Supplied material:
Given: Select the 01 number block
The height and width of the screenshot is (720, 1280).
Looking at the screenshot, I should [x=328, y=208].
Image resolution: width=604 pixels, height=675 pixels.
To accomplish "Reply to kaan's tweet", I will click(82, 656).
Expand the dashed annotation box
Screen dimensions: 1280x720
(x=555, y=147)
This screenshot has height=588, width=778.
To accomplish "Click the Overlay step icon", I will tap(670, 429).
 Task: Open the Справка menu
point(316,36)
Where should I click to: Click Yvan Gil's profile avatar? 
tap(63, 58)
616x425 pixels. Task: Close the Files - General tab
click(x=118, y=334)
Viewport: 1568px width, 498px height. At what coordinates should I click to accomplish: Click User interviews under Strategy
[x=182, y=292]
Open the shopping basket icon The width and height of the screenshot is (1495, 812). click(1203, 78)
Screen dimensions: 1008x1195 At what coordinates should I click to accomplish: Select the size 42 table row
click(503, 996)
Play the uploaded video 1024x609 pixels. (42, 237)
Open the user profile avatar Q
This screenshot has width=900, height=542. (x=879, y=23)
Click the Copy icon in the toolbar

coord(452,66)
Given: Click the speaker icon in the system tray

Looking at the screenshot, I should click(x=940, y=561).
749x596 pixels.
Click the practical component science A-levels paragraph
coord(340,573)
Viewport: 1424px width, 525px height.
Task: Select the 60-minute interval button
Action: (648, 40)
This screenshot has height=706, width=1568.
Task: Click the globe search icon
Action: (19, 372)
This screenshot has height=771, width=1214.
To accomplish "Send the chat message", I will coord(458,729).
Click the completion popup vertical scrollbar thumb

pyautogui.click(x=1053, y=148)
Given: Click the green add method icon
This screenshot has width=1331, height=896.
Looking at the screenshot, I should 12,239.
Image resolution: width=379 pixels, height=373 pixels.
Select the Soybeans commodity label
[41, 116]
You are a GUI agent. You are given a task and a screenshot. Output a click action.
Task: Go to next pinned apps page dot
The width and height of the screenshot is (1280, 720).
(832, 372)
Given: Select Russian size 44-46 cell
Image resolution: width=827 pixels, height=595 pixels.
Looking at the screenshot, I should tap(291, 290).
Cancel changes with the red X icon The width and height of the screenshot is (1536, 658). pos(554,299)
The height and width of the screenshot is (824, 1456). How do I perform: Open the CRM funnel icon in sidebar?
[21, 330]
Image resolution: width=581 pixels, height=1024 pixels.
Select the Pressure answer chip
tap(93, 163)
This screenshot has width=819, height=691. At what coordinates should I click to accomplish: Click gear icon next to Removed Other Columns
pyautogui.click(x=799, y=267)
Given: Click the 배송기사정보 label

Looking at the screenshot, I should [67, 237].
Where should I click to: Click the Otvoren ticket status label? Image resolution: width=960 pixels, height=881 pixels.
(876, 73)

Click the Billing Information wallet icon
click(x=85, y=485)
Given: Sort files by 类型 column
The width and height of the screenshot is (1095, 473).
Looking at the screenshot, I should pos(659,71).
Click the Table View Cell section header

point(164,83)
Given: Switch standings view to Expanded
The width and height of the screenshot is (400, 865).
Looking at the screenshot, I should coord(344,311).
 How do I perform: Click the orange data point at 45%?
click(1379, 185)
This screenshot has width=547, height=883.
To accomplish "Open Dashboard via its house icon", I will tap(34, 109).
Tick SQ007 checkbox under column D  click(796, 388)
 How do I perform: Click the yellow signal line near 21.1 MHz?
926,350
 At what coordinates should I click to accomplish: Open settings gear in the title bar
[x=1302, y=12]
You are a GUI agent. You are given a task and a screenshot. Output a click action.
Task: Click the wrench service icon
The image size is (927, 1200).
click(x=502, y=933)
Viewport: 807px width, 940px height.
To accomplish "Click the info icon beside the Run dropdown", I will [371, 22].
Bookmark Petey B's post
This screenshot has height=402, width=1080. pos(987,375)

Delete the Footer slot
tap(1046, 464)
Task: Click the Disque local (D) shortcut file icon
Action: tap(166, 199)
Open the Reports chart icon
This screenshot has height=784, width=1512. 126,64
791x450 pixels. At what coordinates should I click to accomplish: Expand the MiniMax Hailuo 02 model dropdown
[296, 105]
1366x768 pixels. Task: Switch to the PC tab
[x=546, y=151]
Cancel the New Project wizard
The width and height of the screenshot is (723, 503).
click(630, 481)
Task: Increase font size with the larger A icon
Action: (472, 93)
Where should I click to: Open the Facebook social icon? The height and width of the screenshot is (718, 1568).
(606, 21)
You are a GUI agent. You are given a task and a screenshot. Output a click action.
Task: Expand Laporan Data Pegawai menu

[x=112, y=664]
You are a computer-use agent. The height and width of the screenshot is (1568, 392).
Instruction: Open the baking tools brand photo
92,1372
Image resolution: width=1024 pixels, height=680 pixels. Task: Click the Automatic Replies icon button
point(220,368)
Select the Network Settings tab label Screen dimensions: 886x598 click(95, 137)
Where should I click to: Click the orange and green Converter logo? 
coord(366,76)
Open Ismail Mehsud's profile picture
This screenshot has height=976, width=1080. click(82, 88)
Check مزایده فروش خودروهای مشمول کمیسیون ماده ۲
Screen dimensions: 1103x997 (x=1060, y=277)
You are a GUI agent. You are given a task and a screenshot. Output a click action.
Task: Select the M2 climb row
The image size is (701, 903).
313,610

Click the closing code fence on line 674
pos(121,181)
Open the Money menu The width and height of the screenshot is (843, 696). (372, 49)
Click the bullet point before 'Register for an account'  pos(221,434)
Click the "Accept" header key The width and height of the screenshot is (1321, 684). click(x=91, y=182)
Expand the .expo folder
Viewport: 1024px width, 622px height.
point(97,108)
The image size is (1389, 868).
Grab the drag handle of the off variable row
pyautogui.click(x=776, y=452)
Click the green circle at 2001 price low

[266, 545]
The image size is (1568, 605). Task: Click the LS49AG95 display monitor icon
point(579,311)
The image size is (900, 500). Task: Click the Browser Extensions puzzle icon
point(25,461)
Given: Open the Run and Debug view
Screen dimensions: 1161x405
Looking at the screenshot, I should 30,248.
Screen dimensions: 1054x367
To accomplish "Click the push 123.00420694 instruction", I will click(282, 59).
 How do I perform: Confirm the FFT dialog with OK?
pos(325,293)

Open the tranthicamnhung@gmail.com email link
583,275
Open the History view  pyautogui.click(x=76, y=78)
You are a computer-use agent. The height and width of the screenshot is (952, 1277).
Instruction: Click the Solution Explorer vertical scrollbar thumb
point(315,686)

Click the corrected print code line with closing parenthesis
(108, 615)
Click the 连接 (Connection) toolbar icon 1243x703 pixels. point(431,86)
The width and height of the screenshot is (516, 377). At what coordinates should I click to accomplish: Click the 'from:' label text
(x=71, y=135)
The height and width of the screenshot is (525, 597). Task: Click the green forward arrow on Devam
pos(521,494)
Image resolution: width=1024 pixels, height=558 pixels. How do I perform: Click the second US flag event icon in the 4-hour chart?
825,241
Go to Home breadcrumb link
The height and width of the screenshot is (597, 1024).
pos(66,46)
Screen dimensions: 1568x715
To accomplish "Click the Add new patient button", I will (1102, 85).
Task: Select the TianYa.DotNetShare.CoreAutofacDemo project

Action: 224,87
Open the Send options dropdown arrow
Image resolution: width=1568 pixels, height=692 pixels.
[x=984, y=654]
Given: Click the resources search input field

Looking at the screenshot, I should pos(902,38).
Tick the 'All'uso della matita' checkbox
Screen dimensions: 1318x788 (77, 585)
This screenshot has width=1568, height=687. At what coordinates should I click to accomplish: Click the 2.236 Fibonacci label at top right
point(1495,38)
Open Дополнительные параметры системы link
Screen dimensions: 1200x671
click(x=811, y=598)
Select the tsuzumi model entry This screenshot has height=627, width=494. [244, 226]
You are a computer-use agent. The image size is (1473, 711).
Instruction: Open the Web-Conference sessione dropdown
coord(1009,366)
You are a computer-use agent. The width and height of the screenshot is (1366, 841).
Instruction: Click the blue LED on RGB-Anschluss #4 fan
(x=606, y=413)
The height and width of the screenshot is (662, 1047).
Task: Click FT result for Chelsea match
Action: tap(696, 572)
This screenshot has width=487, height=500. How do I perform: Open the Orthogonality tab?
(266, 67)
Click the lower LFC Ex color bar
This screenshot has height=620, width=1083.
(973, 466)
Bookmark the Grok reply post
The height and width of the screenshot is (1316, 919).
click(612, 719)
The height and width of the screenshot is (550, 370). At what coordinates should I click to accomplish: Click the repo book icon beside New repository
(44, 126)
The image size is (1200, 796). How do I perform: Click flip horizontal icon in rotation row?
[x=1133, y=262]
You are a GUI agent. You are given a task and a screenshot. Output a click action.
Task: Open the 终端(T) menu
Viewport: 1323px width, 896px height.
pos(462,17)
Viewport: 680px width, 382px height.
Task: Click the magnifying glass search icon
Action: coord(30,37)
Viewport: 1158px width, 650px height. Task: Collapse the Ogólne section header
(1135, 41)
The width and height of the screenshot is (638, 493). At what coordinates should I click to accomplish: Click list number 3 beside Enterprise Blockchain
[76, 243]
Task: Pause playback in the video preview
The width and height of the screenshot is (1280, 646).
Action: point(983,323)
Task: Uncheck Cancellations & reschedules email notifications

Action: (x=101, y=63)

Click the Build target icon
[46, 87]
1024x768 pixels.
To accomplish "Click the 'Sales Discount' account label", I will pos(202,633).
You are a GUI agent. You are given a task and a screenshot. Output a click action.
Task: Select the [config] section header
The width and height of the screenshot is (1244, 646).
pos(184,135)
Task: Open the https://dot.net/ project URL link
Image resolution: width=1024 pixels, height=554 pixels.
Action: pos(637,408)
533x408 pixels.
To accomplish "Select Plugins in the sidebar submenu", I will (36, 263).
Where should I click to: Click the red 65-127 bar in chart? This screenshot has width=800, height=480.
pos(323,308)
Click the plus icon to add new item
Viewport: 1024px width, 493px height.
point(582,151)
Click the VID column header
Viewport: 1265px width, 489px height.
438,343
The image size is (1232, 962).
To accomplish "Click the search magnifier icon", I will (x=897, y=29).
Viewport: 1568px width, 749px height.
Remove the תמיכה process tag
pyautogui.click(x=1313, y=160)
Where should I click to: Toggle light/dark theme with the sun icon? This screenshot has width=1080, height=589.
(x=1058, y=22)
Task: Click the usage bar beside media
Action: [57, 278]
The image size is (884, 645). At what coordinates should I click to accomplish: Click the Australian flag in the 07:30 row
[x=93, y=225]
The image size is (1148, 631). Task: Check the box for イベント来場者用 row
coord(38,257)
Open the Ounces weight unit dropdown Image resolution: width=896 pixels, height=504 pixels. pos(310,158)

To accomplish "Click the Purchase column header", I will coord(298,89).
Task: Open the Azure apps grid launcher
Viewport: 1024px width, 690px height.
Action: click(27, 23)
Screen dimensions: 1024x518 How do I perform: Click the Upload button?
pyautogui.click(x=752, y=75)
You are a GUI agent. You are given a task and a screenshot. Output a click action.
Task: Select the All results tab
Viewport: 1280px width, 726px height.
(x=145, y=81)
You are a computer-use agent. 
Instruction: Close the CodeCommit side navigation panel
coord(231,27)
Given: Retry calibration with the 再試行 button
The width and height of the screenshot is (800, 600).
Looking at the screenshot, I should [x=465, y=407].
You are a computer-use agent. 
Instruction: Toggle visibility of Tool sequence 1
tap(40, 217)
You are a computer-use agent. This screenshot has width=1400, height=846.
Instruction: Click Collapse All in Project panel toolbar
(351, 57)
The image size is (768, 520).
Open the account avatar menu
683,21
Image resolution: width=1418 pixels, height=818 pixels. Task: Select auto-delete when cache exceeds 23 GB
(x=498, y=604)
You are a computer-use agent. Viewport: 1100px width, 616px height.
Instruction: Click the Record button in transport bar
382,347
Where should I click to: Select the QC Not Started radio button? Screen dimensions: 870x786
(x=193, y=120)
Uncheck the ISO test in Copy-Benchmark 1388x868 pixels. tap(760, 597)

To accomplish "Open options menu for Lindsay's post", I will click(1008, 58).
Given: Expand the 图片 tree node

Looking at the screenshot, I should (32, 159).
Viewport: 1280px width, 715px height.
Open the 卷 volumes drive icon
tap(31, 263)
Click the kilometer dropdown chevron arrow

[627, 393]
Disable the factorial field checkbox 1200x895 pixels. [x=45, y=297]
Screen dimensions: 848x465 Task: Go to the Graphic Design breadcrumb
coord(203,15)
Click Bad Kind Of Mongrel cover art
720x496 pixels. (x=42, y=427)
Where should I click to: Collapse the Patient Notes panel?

Assignment: Once you find the line with "Given: Click the speaker" above, print it and every line after it up to and including the line with "Image resolution: width=379", exactly as written and nothing else.

Final answer:
Given: Click the speaker icon in the system tray

Looking at the screenshot, I should click(x=940, y=561).
749x596 pixels.
Click the practical component science A-levels paragraph
coord(340,573)
Viewport: 1424px width, 525px height.
Task: Select the 60-minute interval button
Action: (648, 40)
This screenshot has height=706, width=1568.
Task: Click the globe search icon
Action: (19, 372)
This screenshot has height=771, width=1214.
To accomplish "Send the chat message", I will coord(458,729).
Click the completion popup vertical scrollbar thumb

pyautogui.click(x=1053, y=148)
Given: Click the green add method icon
This screenshot has width=1331, height=896.
Looking at the screenshot, I should 12,239.
Image resolution: width=379 pixels, height=373 pixels.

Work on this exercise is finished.